From Kumar Shri Ranjitsinhji ('Ranji') to current captain Nasser Hussain, 16 Indian-born cricketers have represented England in Test cricket.

Hussain spent the first few years of his life in Madras, but he has made no bones that he feels English through and through.

And in these more enlightened times his accession to the top job in English cricket in 1999 was widely welcomed.

It was not always so.

Ranji's selection by England for the 1896 home series against Australia was opposed by some in the cricket establishment.

'Ranji' was compared to the great WG Grace
'Ranji' was compared to the great WG Grace

He was not selected for the first Test at Lord's, but such was the Indian prince's popularity that he was brought into the team by public and media demand and promptly scored 62 and 154 not out on debut in the second Test at Old Trafford.

With his flashing strokeplay and his exotic Eastern aura, Ranji was something of a cult figure even at a time when the legendary WG Grace was at his peak.

Like Hussain a century later, Ranji too swore allegiance to England and English cricket.

He had contempt for the attempts by his fellow Indians to play cricket and had no part in encouraging the game back home.

His nephew KS Duleepsinhji maintained the family tradition when he recorded a century in his first Test against Australia, making 173 and 48 at Lord's in 1930.

Like Ranji, he faced objections from the powers-that-be in English cricket.

Another Indian-born England captain was Douglas Jardine, who led the team on the infamous 'Bodyline' tour to Australia.

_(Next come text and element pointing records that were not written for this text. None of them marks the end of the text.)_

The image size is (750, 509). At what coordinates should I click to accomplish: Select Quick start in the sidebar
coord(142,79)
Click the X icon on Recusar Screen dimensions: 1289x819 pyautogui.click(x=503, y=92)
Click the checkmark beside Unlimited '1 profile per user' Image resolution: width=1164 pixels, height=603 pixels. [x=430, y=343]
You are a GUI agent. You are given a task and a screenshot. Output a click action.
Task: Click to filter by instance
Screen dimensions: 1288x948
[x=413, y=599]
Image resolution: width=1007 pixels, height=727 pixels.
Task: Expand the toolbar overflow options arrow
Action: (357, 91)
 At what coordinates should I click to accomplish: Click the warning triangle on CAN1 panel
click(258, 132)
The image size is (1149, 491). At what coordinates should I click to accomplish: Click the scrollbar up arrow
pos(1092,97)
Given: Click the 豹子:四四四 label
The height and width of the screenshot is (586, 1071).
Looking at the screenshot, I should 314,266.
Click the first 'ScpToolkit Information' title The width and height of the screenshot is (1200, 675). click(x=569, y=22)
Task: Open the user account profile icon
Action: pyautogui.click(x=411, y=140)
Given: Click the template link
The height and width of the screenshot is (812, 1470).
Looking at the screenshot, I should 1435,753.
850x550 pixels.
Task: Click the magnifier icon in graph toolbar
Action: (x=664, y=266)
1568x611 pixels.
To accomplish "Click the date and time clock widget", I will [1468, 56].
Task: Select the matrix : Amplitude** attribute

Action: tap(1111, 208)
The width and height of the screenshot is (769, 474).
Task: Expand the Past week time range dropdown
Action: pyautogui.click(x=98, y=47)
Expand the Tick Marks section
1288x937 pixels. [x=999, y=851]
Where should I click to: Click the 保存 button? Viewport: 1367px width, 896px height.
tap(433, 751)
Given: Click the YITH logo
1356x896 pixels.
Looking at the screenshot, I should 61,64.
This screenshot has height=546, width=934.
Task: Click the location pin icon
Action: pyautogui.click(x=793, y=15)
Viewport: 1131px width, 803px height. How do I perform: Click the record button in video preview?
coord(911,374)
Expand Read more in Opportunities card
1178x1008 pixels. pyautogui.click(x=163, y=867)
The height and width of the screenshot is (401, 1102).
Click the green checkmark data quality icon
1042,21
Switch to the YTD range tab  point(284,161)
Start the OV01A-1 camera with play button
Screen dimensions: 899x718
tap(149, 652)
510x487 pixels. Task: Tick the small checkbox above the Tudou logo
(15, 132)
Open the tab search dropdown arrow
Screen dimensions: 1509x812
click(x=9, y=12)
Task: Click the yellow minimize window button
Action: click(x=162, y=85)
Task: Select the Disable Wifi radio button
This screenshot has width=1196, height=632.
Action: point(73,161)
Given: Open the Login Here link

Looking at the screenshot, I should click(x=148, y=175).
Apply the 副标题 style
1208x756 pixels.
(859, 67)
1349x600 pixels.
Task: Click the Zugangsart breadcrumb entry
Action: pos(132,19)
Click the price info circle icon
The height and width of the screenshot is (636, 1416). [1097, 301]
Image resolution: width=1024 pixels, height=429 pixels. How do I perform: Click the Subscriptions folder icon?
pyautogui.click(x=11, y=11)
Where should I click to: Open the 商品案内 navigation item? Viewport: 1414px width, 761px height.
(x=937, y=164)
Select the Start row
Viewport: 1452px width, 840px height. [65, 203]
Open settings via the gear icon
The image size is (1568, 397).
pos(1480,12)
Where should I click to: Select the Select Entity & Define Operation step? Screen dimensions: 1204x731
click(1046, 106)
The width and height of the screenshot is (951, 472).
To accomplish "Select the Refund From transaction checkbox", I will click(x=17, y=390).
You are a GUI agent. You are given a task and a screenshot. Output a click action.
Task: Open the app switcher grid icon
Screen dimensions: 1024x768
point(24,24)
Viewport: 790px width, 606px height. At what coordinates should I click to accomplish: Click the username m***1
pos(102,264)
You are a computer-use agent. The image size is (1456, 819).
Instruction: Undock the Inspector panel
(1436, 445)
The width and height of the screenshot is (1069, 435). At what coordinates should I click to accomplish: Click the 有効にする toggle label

In the party was Iftiqar Ali Khan, the Nawab of Pataudi (father of Mansur Ali Khan), who made it a hat-trick of princely tons on debut with 102 in the first Test at Sydney.

Objection

But after just one more Test he was dropped for the rest of the series apparently on the grounds that he objected to the intimidatory tactics employed by his captain.

Pataudi senior is the only man to have represented both England and India in Tests, captaining the latter on their tour of England in 1946.

His son would lead India from 1962-70 and from 1974-75.

Many Englishmen were born in India during the days of the British Raj and this was the case with Jardine too.

Cowdrey: Son of an Indian teaplanter
Cowdrey: Son of an Indian teaplanter

Unlike Ranji, Jardine did much to encourage cricket in India. In fact, when it came time to choose a captain for India on their maiden tour to England in 1932 the names of both Duleep and Jardine were mentioned as candidates.

In more recent times, England were led by Colin Cowdrey, whose father was a tea planter in the hill town of Ootacamund in Tamil Nadu.

And opener John Jameson, who made his Test debut against the country of his birth in 1971, was the first English Test cricketer after Ranji and Duleep whose parents were both Indian.

In the first Test against India at Edgbaston in 1996 there were four Bombay-born players, three on the Indian side as well as spinner Min Patel making his debut for England.

Ironically, a world-record holder for over 100 years was also born in India but never even played first-class cricket.

628 not out

In June 1899, Arthur Edward Jeune Collins (born in India in 1885) scored 628 not out in a junior house match for Clarke's House against North Town while a schoolboy at Clifton College in Bristol.

It remains the highest score recorded in an organised cricket match.

He returned to India and played some cricket while serving with the Army. But his military career meant he had no time for top-level cricket.

Collins was killed in Flanders in 1914 during the First World War.